La reine Chrystine

Photo: Jacques Grenier - Le Devoir

Dans son éden urbain, Chrystine Brouillet, la plus gourmande des écrivaines, sait recevoir. Petites bouchées et blanc bien frais, tandis que roule le magnéto. Paraît aux Éditions de la Courte Échelle son nouveau roman, Saccages, un cru anniversaire tous azimuts. En effet, non seulement sa célèbre détective Maud Graham y mène-t-elle sa 15e enquête, mais elle apprivoise en plus - de mauvais gré - ses 50 ans. Et c’est sans compter son jeune protégé, Maxime, qui franchit le cap de la majorité.


Cette idée du temps qui passe s’inscrit dans la palette des couleurs sombres du roman, mais il y a plus. « Que Maud soit parvenue à cet âge, ça la rend plus réelle pour moi », explique Chrystine Brouillet. « La voir vieillir, ne pas la figer dans le temps l’espace de trois ou quatre romans, ça découle d’un simple souci de vraisemblance. Mais ça implique qu’inévitablement, elle devra prendre sa retraite. » Bah ! Si Miss Marple a passé toute la fin de sa vie de vieille demoiselle à élucider crime par-dessus crime, pourquoi Maud se priverait-elle d’en faire autant lorsque sera venue l’heure de la pension ? L’éventualité provoque un fou rire chez Chrystine Brouillet.


« Mes oeuvres préférées d’Agatha Christie sont celles qu’elle a écrites sous le pseudonyme de Mary Westmacott.

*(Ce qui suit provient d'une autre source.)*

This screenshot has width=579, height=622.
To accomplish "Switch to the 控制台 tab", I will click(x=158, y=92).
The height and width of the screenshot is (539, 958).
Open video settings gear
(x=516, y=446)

Elle laisse une place à l’émotion dans ces intrigues-là. C’est quelque chose qu’on ne retrouve pas dans les Miss Marple et les Hercule Poirot, qu’elle a signés de son vrai nom. » Vrai que Maud Graham n’est pas une héroïne coupée de ses émotions. Au contraire, qui la suit depuis ses débuts sait que sa rigueur n’a d’égale que sa faculté d’empathie. En témoigne son rapport quasi maternel avec le jeune prostitué Grégoire.

 

Chère voisine


« Les gens se sont pris d’affection pour Maud dès le deuxième roman. Je me trouve très chanceuse. Au fil des ans, Maud est devenue mon amie, ma voisine. Maud n’est pas mon alter ego, mais c’est quelqu’un que j’aime beaucoup. Maud, Maxime, Grégoire, Alain… ils me surprennent, parfois, poursuit la romancière, l’air songeur. Je les côtoie depuis si longtemps… Ils ont leur vie, maintenant. Souvent, les lecteurs me demandent ce qui se passera ensuite, et je ne le sais pas. Je ne sais pas où mes personnages m’entraîneront. » Confidence peu banale de la part d’une auteure qui se décrit, non sans humour, comme une « psychorigide adepte des plans de travail détaillés ».

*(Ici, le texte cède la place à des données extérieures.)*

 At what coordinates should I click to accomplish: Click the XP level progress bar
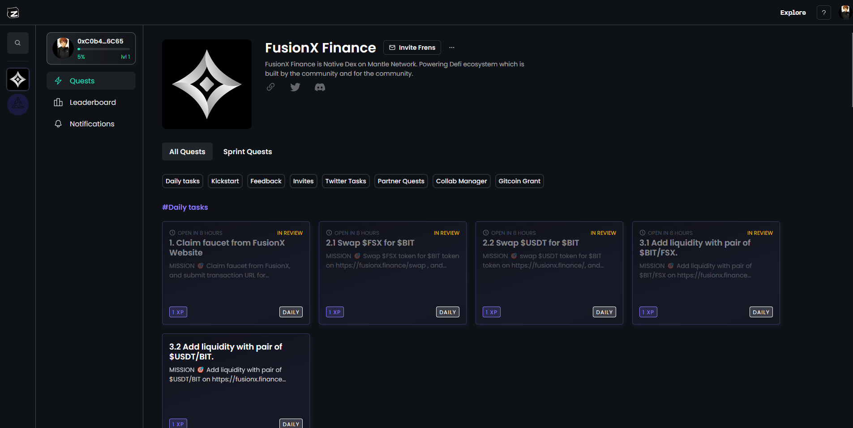103,49
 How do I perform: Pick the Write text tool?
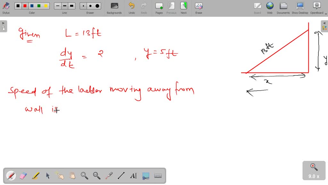pyautogui.click(x=134, y=176)

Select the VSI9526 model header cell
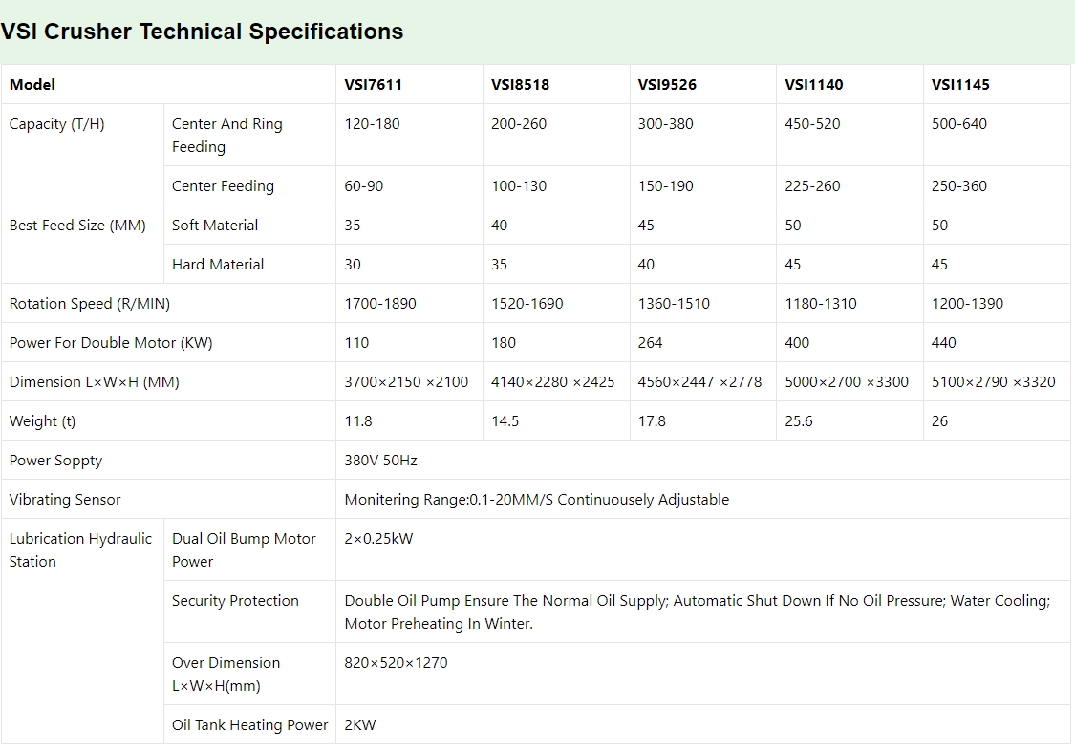(x=667, y=85)
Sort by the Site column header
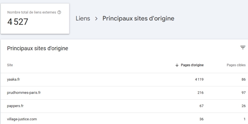 coord(10,65)
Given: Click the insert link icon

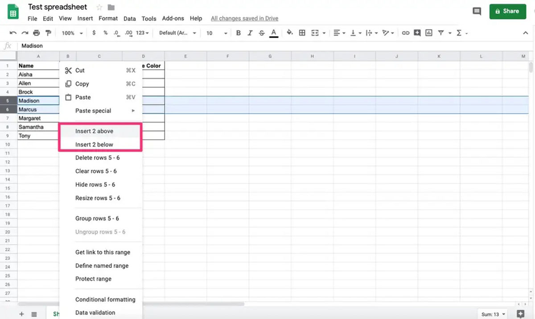Looking at the screenshot, I should pos(406,33).
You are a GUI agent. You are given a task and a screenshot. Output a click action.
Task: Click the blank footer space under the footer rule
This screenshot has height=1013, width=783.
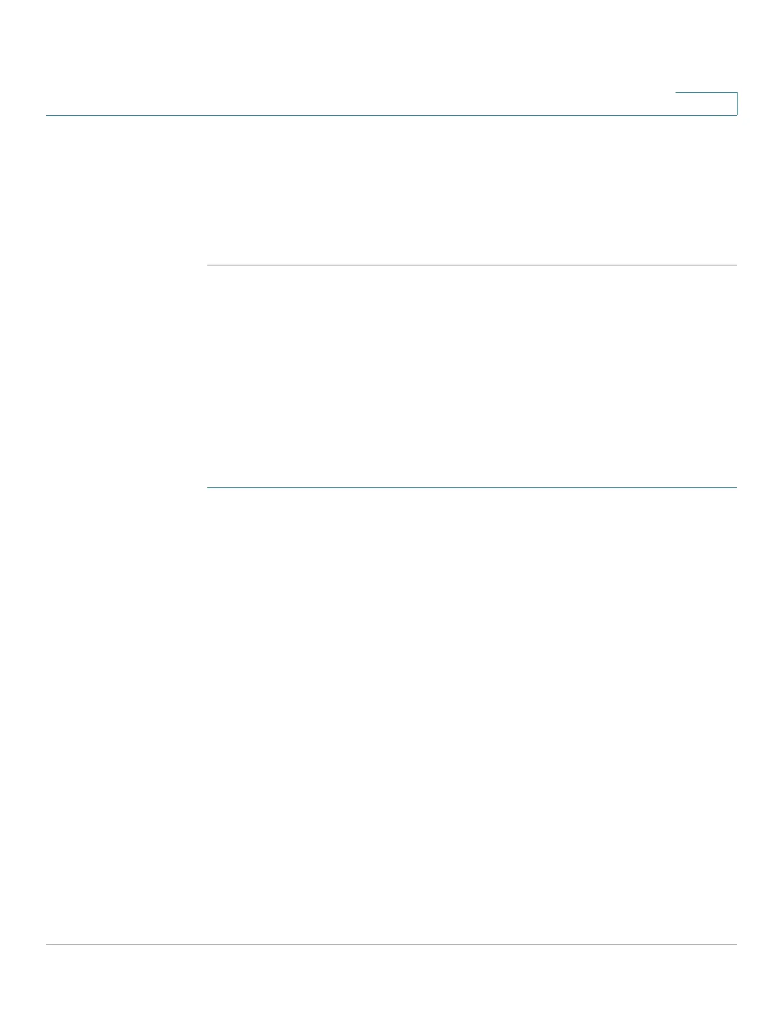coord(392,977)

De fait, elle trime dur, Chrystine Brouillet. L’écriture pour elle n’est pas un bonheur, mais une nécessité. Depuis son premier roman, paru en 1982, elle a publié pas moins d’une quarantaine d’ouvrages de littérature adulte et jeunesse, le plus souvent - mais pas que - dans le registre policier.


Le surnom de « Reine du crime » est déjà pris, soit. N’empêche : après quelque trente années d’une activité professionnelle aussi prolifique que disciplinée, Chrystine Brouillet a plus que gagné ses galons. Et quoiqu’elle se garde de les exhiber, les écrivains qui l’ont suivie savent ce qu’ils lui doivent.


Lors de la plus récente édition des Printemps meurtriers de Knowlton, par exemple, Martin Michaud confiait que les auteurs de noirs, de policiers et de polars d’ici lui sont tous redevables, puisqu’au Québec, elle est celle qui a ouvert la voie. « Première dame du meurtre », ça ne sonne pas si mal, tiens.